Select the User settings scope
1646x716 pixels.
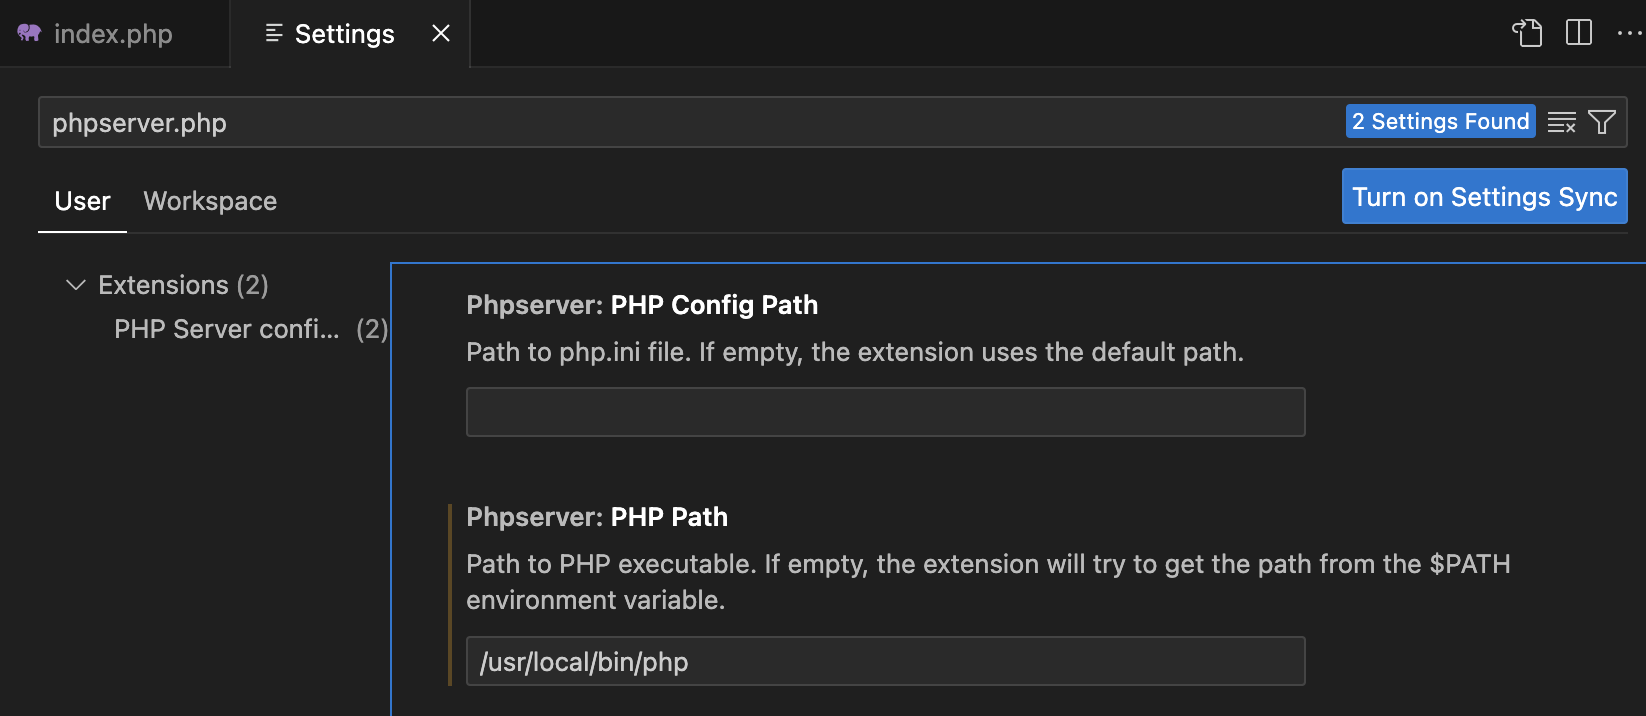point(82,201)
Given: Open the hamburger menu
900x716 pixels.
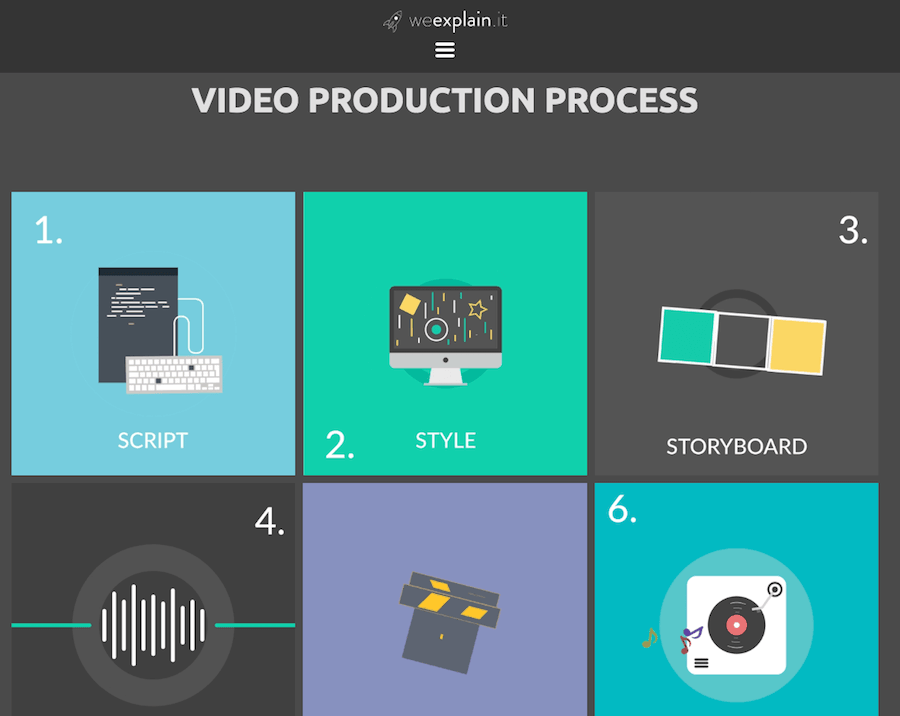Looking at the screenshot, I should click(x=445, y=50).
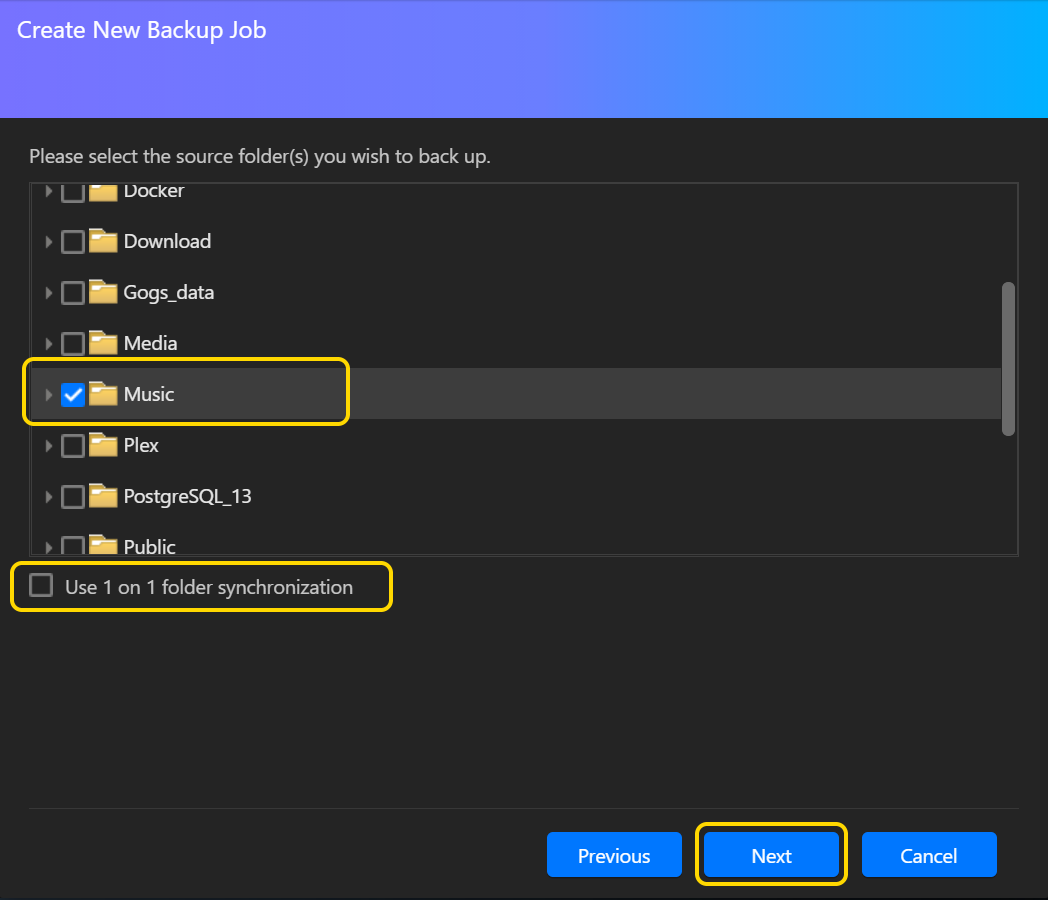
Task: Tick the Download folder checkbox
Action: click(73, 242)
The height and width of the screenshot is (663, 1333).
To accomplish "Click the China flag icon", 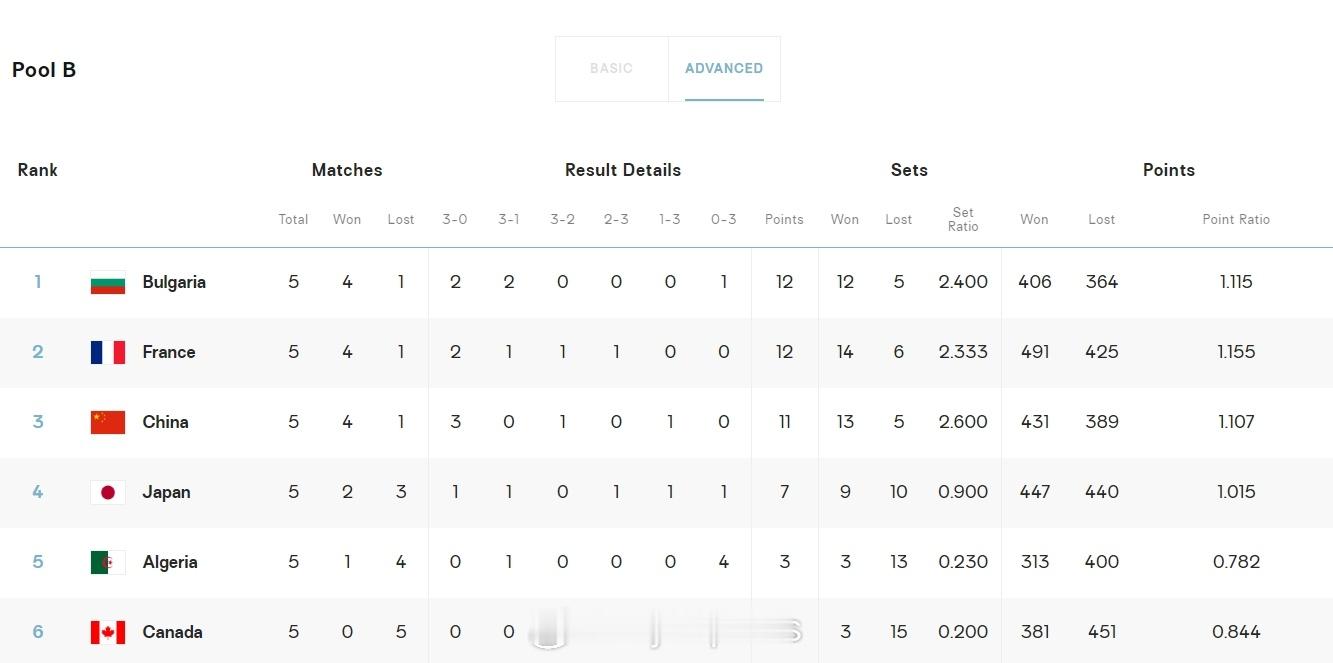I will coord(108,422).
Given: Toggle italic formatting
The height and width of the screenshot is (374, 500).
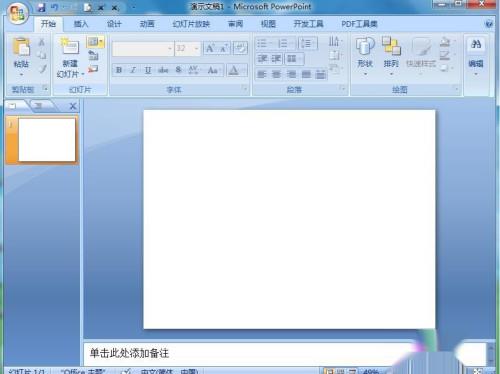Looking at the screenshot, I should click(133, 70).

──────

- _What this task involves_
Search the data and copy each line containing "Given".

- _Answer space_
Given: Open the hamburger menu
Given: Toggle italic formatting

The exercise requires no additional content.